Build Audio-Text (ASR) Datasets with Whisper

Creating Text-Audio Datasets is essential when building Machine-Learning Based Applications. Datasets pose a foundation for a variety of Applications, such as building a voice cloning tool that can reproduce an accurate intonation of a person’s voice, to an application that allows user’s to query and navigate audio conversations.

Whisper is a popular Open-Source Machine Learning Model to transcribe Speech Audio, alternatively to other popular propiertary APIs like Assembly AI’s Conformer Model.
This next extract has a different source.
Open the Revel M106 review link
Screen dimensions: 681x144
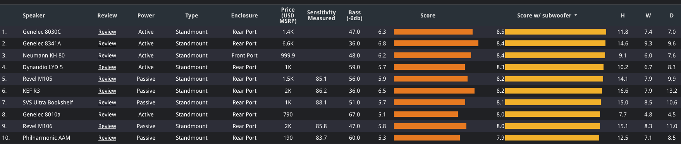107,126
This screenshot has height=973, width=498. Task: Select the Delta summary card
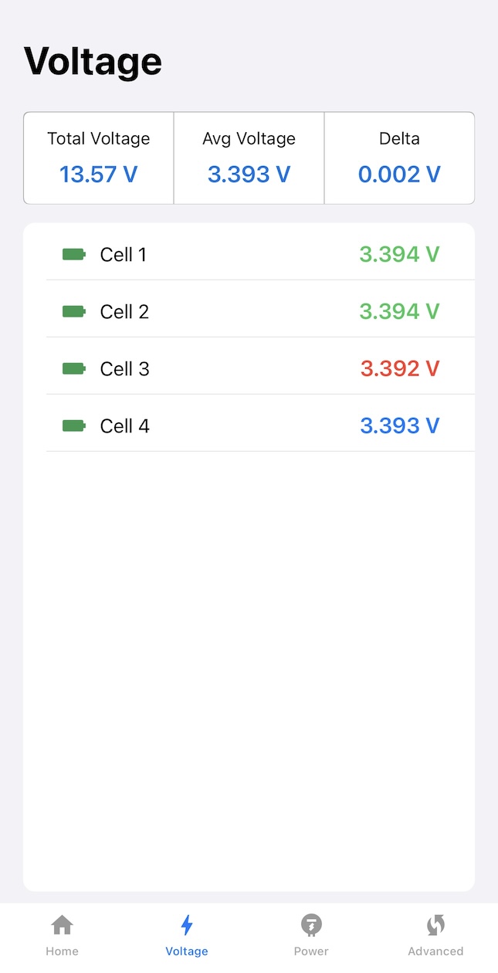pyautogui.click(x=399, y=158)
In this Tutorial, we want to show you, how you might create your own Audio-Text Dataset locally using Huggingface’s Transformers Library and using an adapted, faster version in JAX by Sanchit Gandhi.

We also want to introduce our experimental library called NeuraLumaWhisper that might serve as a bootstrap of your Efforts for building an appropiate Dataset quicker using a handy CLI / WebUI.

Setting up a virtual environment

We recommend to install Miniconda for managing your virtual environments. In this tutorial, we assume you do so, but feel free to change up this step based on your prefered environment!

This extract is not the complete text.